Selective Interface Detection: Mapping Binding Site Contacts in Membrane Proteins by NMR Spectroscopy

Abstract

Intermolecular contact surfaces are important regions where specific interactions mediate biological function. We introduce a new magic angle spinning solid state NMR technique, dubbed “selective interface detection spectroscopy” (SIDY). In this technique, ¹³C-attached protons (¹H_lig) are dephased by ¹H−¹³C REDOR. A spin diffusion period is then used to enhance long distance ¹H− ¹H correlations, and the results are detected by a short period of cross polarization to the ¹³C isotope labels.
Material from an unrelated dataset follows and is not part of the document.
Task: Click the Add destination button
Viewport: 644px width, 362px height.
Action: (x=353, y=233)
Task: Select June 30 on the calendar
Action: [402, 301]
This SIDY approach allows selective observation of the interface between ¹³C-labeled and unlabeled moieties. We have used SIDY to probe the ligand−protein binding surface between a uniformly isotopically labeled ligand cofactor, U-¹³C₂₀-11-cis-retinal, and its binding site in rhodopsin (Rho), an unlabeled, membrane-embedded G-protein coupled receptor (GPCR). The observed ¹H_GPCR−¹³C_lig correlations indicate multiple close contacts between the protein and the ionone ring of the ligand, in agreement with binding studies. The polyene tail of the ligand displays fewer strong correlations in the SIDY spectrum. Some correlations can be assigned to the protein side chains lining the ligand binding site, in agreement with the crystal structure.